Starting Point Information Centre -
Parking Spaces, A591 outside Grasmere
When Grasmere is very busy and parking is a problem, this would be a good place to try. It may be outside the village but it's only a 5 minute walk to the village centre. From the south end of the lay-by cross straight over the road and follow the signed footpath to Millennium Bridge and the church.
Route Map


There were two reasons for me doing a celebratory dance across the road this morning. The first was the recent reopening of the A591 at Dunmail Raise and the second was setting foot on Lakeland after getting back from holiday. As much as I enjoy holidays, I always have a tremendous uplift of spirits when I get out for my first walk after getting home. After being away for two weeks what I found really noticeable today was the sudden transformation of the countryside into the full greenness of spring. It was like moving from one season to another in a single step.

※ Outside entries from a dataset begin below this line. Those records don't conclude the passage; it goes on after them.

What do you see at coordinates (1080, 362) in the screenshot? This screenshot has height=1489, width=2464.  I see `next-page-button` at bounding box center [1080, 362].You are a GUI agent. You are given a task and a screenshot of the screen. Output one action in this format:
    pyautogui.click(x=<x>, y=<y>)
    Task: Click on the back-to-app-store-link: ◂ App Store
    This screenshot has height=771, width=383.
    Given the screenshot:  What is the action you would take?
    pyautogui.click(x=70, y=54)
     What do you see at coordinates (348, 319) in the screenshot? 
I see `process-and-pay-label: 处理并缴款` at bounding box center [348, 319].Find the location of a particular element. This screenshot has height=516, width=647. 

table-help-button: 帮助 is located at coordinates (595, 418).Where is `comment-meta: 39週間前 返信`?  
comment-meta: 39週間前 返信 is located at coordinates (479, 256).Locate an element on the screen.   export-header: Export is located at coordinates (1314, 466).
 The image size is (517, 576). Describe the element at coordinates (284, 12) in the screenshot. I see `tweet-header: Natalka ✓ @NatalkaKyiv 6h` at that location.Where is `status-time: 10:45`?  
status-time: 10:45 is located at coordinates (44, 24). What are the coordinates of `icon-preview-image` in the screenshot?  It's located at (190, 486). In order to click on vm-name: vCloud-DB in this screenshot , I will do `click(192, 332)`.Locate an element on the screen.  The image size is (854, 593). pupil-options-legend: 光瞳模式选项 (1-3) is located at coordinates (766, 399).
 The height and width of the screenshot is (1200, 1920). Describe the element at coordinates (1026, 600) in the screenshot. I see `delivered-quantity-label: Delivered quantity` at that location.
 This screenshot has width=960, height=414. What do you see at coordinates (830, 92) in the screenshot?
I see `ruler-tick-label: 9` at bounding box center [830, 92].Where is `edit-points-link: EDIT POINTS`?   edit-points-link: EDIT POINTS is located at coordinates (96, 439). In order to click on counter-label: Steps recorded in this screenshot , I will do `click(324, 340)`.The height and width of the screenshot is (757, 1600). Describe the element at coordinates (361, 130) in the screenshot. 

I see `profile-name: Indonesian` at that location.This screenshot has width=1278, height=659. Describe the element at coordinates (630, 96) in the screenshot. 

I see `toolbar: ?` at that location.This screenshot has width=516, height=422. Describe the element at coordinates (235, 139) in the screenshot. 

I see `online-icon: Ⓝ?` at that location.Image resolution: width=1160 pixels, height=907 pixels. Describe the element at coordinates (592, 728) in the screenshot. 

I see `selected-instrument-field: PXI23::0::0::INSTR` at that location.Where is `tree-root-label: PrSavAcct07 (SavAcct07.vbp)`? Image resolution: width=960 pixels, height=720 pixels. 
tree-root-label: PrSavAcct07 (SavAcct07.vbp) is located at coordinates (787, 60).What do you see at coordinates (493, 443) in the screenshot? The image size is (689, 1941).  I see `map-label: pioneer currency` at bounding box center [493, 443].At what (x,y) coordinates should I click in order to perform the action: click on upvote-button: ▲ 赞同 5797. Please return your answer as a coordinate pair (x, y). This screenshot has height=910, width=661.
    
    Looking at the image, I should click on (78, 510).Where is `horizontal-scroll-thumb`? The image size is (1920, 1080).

Heading down the path into the village we look across to Helm Crag and Steel Fell.



Seat Sandal. part of Fairfield, Great Rigg and Stone Arthur seen from the road above Grasmere.

Down by the lake shore we have a view across to Helm Crag and Seat Sandal.

We follow the new(ish) path alongside the lake heading towards (but not up) Loughrigg Fell. OK, I know there's less chance of getting muddy boots on the new path but, given the luxury of decision making and the ability to turn back the clock, I'd remove this altogether and go back to the original path.


Ah, someone has chopped the tree down and now there's a new view across to Seat Sandal, Great Rigg and Heron Pike.


From the weir we take the narrow path up to the end of Loughrigg Terrace.

Decision time came at the end of Loughrigg Terrace. Option 1 was to walk along the path you see down there which takes you to the side of Rydal Water. Option 2 was to stick to slightly higher ground and visit Rydal Caves - - - - -we went to the caves.

Lots of areas in the Lake District are particularly lovely at this time because of the bluebell display and the are around Loughrigg Terrace and Rydal Water is one of them.

Looking into the bigger of the Rydal Caves.

Inside the cave

and now looking back out of the cave.


Here we're at the side of Rydal Water and enjoying the warm sunshine.

As the sign next to Rydal Water told us, the bridge we'd normally cross was damaged by storm Desmond. Actually, the bridge is completely gone. Hopefully it'll be replaced soon but never mind, I know a slight de-tour which will get us around to Rydal Church

Between taking the previous picture and this one we got caught in a brief shower, hence the smudge on the picture.

Lunch was eaten outside the church but again, we were caught out by a shower. This one was heavy enough for us to seek shelter inside the church.




Onwards we go up the road next to the church and pick up the Coffin Route back to Grasmere.

Rydal Water seen through a gap in the trees.


What a pity they (whoever they are) never bothered to keep on top of clearing the weeds from Whitemoss Common Tarn. A few years ago 'they' removed the weeds to reveal the tarn but as I say, they never kept on top of it. What a shame and what a waste of money clearing it the first time.

Not far to go now here we have Dove Cottage.